When you have read the listing, copy all of it without any change.

-- Information given follows --

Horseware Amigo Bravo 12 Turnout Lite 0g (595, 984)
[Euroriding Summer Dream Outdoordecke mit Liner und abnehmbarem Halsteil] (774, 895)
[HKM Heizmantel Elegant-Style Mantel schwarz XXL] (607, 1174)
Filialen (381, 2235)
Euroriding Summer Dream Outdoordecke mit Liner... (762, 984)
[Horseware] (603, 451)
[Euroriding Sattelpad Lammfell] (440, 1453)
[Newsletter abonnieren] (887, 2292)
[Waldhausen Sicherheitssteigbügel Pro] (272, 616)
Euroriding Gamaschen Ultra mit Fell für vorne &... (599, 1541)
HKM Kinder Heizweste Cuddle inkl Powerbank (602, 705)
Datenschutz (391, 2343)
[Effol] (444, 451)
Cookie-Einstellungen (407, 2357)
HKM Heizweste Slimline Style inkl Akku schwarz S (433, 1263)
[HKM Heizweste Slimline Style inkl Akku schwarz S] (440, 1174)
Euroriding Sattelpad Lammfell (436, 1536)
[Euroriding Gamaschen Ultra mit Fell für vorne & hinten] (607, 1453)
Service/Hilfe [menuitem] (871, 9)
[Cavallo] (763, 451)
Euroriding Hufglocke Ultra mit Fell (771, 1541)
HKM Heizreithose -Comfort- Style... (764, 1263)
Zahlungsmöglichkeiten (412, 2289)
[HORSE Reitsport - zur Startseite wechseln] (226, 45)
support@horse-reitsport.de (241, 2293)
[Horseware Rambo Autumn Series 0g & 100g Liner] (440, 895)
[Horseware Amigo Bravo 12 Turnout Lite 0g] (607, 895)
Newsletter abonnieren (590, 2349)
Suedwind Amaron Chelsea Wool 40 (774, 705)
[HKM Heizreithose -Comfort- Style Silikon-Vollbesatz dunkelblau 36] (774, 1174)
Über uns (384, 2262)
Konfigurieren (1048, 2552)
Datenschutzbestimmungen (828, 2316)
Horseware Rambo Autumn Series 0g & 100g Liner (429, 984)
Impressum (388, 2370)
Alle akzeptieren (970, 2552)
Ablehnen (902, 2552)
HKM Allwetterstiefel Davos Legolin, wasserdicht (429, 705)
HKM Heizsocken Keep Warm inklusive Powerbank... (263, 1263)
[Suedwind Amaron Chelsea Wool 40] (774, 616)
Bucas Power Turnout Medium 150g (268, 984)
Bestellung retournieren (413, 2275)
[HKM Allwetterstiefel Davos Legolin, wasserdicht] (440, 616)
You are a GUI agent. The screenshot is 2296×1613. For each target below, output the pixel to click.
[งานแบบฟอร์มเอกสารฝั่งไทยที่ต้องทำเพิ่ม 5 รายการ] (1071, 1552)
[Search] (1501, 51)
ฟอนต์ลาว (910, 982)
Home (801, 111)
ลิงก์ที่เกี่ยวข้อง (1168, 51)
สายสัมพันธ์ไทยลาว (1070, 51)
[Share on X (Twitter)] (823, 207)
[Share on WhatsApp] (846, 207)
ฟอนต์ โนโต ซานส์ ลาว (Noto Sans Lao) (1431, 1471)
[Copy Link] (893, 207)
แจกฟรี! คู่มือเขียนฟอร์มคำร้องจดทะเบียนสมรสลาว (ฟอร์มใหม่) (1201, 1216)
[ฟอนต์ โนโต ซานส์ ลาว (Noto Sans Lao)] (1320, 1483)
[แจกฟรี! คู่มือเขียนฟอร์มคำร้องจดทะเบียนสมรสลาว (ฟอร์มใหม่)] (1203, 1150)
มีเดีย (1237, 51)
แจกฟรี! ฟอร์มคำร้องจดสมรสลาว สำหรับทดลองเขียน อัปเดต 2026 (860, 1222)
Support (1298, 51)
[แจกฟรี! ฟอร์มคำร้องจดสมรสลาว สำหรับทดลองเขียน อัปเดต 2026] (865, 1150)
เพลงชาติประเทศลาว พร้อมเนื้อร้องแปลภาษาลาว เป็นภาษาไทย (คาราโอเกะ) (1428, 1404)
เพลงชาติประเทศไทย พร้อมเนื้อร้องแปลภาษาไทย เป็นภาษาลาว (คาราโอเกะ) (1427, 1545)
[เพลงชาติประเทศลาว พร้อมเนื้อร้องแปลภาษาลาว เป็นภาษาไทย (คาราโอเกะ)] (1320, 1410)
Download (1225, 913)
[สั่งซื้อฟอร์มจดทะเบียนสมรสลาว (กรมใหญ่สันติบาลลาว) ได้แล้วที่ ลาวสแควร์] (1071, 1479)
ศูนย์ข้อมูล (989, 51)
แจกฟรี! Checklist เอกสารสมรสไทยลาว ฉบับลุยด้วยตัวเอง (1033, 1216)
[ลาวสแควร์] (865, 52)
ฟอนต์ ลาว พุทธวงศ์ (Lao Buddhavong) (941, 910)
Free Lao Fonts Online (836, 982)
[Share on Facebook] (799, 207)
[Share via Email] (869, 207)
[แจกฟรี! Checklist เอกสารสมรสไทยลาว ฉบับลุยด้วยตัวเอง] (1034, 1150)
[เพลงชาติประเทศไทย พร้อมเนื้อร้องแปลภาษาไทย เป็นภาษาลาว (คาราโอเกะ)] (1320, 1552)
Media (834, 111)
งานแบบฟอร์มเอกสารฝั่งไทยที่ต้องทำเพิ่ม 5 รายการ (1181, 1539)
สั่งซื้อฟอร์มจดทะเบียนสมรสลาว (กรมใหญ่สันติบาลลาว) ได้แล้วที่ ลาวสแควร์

-- Information given concluded --

▶ _Solution_
Horseware Amigo Bravo 12 Turnout Lite 0g (595, 984)
[Euroriding Summer Dream Outdoordecke mit Liner und abnehmbarem Halsteil] (774, 895)
[HKM Heizmantel Elegant-Style Mantel schwarz XXL] (607, 1174)
Filialen (381, 2235)
Euroriding Summer Dream Outdoordecke mit Liner... (762, 984)
[Horseware] (603, 451)
[Euroriding Sattelpad Lammfell] (440, 1453)
[Newsletter abonnieren] (887, 2292)
[Waldhausen Sicherheitssteigbügel Pro] (272, 616)
Euroriding Gamaschen Ultra mit Fell für vorne &... (599, 1541)
HKM Kinder Heizweste Cuddle inkl Powerbank (602, 705)
Datenschutz (391, 2343)
[Effol] (444, 451)
Cookie-Einstellungen (407, 2357)
HKM Heizweste Slimline Style inkl Akku schwarz S (433, 1263)
[HKM Heizweste Slimline Style inkl Akku schwarz S] (440, 1174)
Euroriding Sattelpad Lammfell (436, 1536)
[Euroriding Gamaschen Ultra mit Fell für vorne & hinten] (607, 1453)
Service/Hilfe [menuitem] (871, 9)
[Cavallo] (763, 451)
Euroriding Hufglocke Ultra mit Fell (771, 1541)
HKM Heizreithose -Comfort- Style... (764, 1263)
Zahlungsmöglichkeiten (412, 2289)
[HORSE Reitsport - zur Startseite wechseln] (226, 45)
support@horse-reitsport.de (241, 2293)
[Horseware Rambo Autumn Series 0g & 100g Liner] (440, 895)
[Horseware Amigo Bravo 12 Turnout Lite 0g] (607, 895)
Newsletter abonnieren (590, 2349)
Suedwind Amaron Chelsea Wool 40 (774, 705)
[HKM Heizreithose -Comfort- Style Silikon-Vollbesatz dunkelblau 36] (774, 1174)
Über uns (384, 2262)
Konfigurieren (1048, 2552)
Datenschutzbestimmungen (828, 2316)
Horseware Rambo Autumn Series 0g & 100g Liner (429, 984)
Impressum (388, 2370)
Alle akzeptieren (970, 2552)
Ablehnen (902, 2552)
HKM Allwetterstiefel Davos Legolin, wasserdicht (429, 705)
HKM Heizsocken Keep Warm inklusive Powerbank... (263, 1263)
[Suedwind Amaron Chelsea Wool 40] (774, 616)
Bucas Power Turnout Medium 150g (268, 984)
Bestellung retournieren (413, 2275)
[HKM Allwetterstiefel Davos Legolin, wasserdicht] (440, 616)
You are a GUI agent. The screenshot is 2296×1613. For each target below, output the pixel to click.
[งานแบบฟอร์มเอกสารฝั่งไทยที่ต้องทำเพิ่ม 5 รายการ] (1071, 1552)
[Search] (1501, 51)
ฟอนต์ลาว (910, 982)
Home (801, 111)
ลิงก์ที่เกี่ยวข้อง (1168, 51)
สายสัมพันธ์ไทยลาว (1070, 51)
[Share on X (Twitter)] (823, 207)
[Share on WhatsApp] (846, 207)
ฟอนต์ โนโต ซานส์ ลาว (Noto Sans Lao) (1431, 1471)
[Copy Link] (893, 207)
แจกฟรี! คู่มือเขียนฟอร์มคำร้องจดทะเบียนสมรสลาว (ฟอร์มใหม่) (1201, 1216)
[ฟอนต์ โนโต ซานส์ ลาว (Noto Sans Lao)] (1320, 1483)
[แจกฟรี! คู่มือเขียนฟอร์มคำร้องจดทะเบียนสมรสลาว (ฟอร์มใหม่)] (1203, 1150)
มีเดีย (1237, 51)
แจกฟรี! ฟอร์มคำร้องจดสมรสลาว สำหรับทดลองเขียน อัปเดต 2026 (860, 1222)
Support (1298, 51)
[แจกฟรี! ฟอร์มคำร้องจดสมรสลาว สำหรับทดลองเขียน อัปเดต 2026] (865, 1150)
เพลงชาติประเทศลาว พร้อมเนื้อร้องแปลภาษาลาว เป็นภาษาไทย (คาราโอเกะ) (1428, 1404)
เพลงชาติประเทศไทย พร้อมเนื้อร้องแปลภาษาไทย เป็นภาษาลาว (คาราโอเกะ) (1427, 1545)
[เพลงชาติประเทศลาว พร้อมเนื้อร้องแปลภาษาลาว เป็นภาษาไทย (คาราโอเกะ)] (1320, 1410)
Download (1225, 913)
[สั่งซื้อฟอร์มจดทะเบียนสมรสลาว (กรมใหญ่สันติบาลลาว) ได้แล้วที่ ลาวสแควร์] (1071, 1479)
ศูนย์ข้อมูล (989, 51)
แจกฟรี! Checklist เอกสารสมรสไทยลาว ฉบับลุยด้วยตัวเอง (1033, 1216)
[ลาวสแควร์] (865, 52)
ฟอนต์ ลาว พุทธวงศ์ (Lao Buddhavong) (941, 910)
Free Lao Fonts Online (836, 982)
[Share on Facebook] (799, 207)
[Share via Email] (869, 207)
[แจกฟรี! Checklist เอกสารสมรสไทยลาว ฉบับลุยด้วยตัวเอง] (1034, 1150)
[เพลงชาติประเทศไทย พร้อมเนื้อร้องแปลภาษาไทย เป็นภาษาลาว (คาราโอเกะ)] (1320, 1552)
Media (834, 111)
งานแบบฟอร์มเอกสารฝั่งไทยที่ต้องทำเพิ่ม 5 รายการ (1181, 1539)
สั่งซื้อฟอร์มจดทะเบียนสมรสลาว (กรมใหญ่สันติบาลลาว) ได้แล้วที่ ลาวสแควร์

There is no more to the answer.